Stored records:

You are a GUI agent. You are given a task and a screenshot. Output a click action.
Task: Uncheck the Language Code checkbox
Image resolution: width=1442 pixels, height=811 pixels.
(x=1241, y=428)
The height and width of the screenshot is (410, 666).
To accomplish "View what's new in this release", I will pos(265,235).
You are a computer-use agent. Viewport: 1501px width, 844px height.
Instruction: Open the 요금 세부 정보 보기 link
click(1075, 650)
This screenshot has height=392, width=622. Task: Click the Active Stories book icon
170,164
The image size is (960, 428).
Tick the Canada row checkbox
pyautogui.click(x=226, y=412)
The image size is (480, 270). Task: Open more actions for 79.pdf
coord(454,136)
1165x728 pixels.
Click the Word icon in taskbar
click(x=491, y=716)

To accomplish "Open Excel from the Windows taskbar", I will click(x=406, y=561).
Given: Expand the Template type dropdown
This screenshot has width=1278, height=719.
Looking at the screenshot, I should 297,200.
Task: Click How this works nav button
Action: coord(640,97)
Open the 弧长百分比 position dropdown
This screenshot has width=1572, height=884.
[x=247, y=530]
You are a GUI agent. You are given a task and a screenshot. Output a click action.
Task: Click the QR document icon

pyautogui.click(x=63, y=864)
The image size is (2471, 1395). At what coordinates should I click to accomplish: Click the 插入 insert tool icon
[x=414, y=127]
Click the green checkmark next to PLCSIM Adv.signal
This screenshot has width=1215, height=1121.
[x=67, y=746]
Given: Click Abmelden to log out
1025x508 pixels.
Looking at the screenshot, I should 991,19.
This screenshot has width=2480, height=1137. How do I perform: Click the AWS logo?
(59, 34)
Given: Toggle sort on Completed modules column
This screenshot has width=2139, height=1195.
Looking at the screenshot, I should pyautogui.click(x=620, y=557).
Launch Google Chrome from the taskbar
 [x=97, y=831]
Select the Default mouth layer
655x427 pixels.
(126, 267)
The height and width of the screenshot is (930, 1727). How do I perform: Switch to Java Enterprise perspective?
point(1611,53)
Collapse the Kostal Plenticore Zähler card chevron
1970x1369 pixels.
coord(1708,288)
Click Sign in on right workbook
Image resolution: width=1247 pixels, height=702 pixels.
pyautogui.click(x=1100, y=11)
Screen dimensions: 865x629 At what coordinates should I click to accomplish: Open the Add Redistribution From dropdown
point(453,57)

=== AIM OF THE EXERCISE ===
Give the data again exactly, line for line.

=== EXERCISE SOLUTION ===
You are a GUI agent. You are given a task and a screenshot. Output a click action.
Task: Uncheck the Language Code checkbox
Image resolution: width=1442 pixels, height=811 pixels.
(x=1241, y=428)
The height and width of the screenshot is (410, 666).
To accomplish "View what's new in this release", I will pos(265,235).
You are a computer-use agent. Viewport: 1501px width, 844px height.
Instruction: Open the 요금 세부 정보 보기 link
click(1075, 650)
This screenshot has height=392, width=622. Task: Click the Active Stories book icon
170,164
The image size is (960, 428).
Tick the Canada row checkbox
pyautogui.click(x=226, y=412)
The image size is (480, 270). Task: Open more actions for 79.pdf
coord(454,136)
1165x728 pixels.
Click the Word icon in taskbar
click(x=491, y=716)

To accomplish "Open Excel from the Windows taskbar", I will click(x=406, y=561).
Given: Expand the Template type dropdown
This screenshot has width=1278, height=719.
Looking at the screenshot, I should 297,200.
Task: Click How this works nav button
Action: coord(640,97)
Open the 弧长百分比 position dropdown
This screenshot has width=1572, height=884.
[x=247, y=530]
You are a GUI agent. You are given a task and a screenshot. Output a click action.
Task: Click the QR document icon

pyautogui.click(x=63, y=864)
The image size is (2471, 1395). At what coordinates should I click to accomplish: Click the 插入 insert tool icon
[x=414, y=127]
Click the green checkmark next to PLCSIM Adv.signal
This screenshot has width=1215, height=1121.
[x=67, y=746]
Given: Click Abmelden to log out
1025x508 pixels.
Looking at the screenshot, I should 991,19.
This screenshot has width=2480, height=1137. How do I perform: Click the AWS logo?
(59, 34)
Given: Toggle sort on Completed modules column
This screenshot has width=2139, height=1195.
Looking at the screenshot, I should pyautogui.click(x=620, y=557).
Launch Google Chrome from the taskbar
 [x=97, y=831]
Select the Default mouth layer
655x427 pixels.
(126, 267)
The height and width of the screenshot is (930, 1727). How do I perform: Switch to Java Enterprise perspective?
point(1611,53)
Collapse the Kostal Plenticore Zähler card chevron
1970x1369 pixels.
coord(1708,288)
Click Sign in on right workbook
Image resolution: width=1247 pixels, height=702 pixels.
pyautogui.click(x=1100, y=11)
Screen dimensions: 865x629 At what coordinates should I click to accomplish: Open the Add Redistribution From dropdown
point(453,57)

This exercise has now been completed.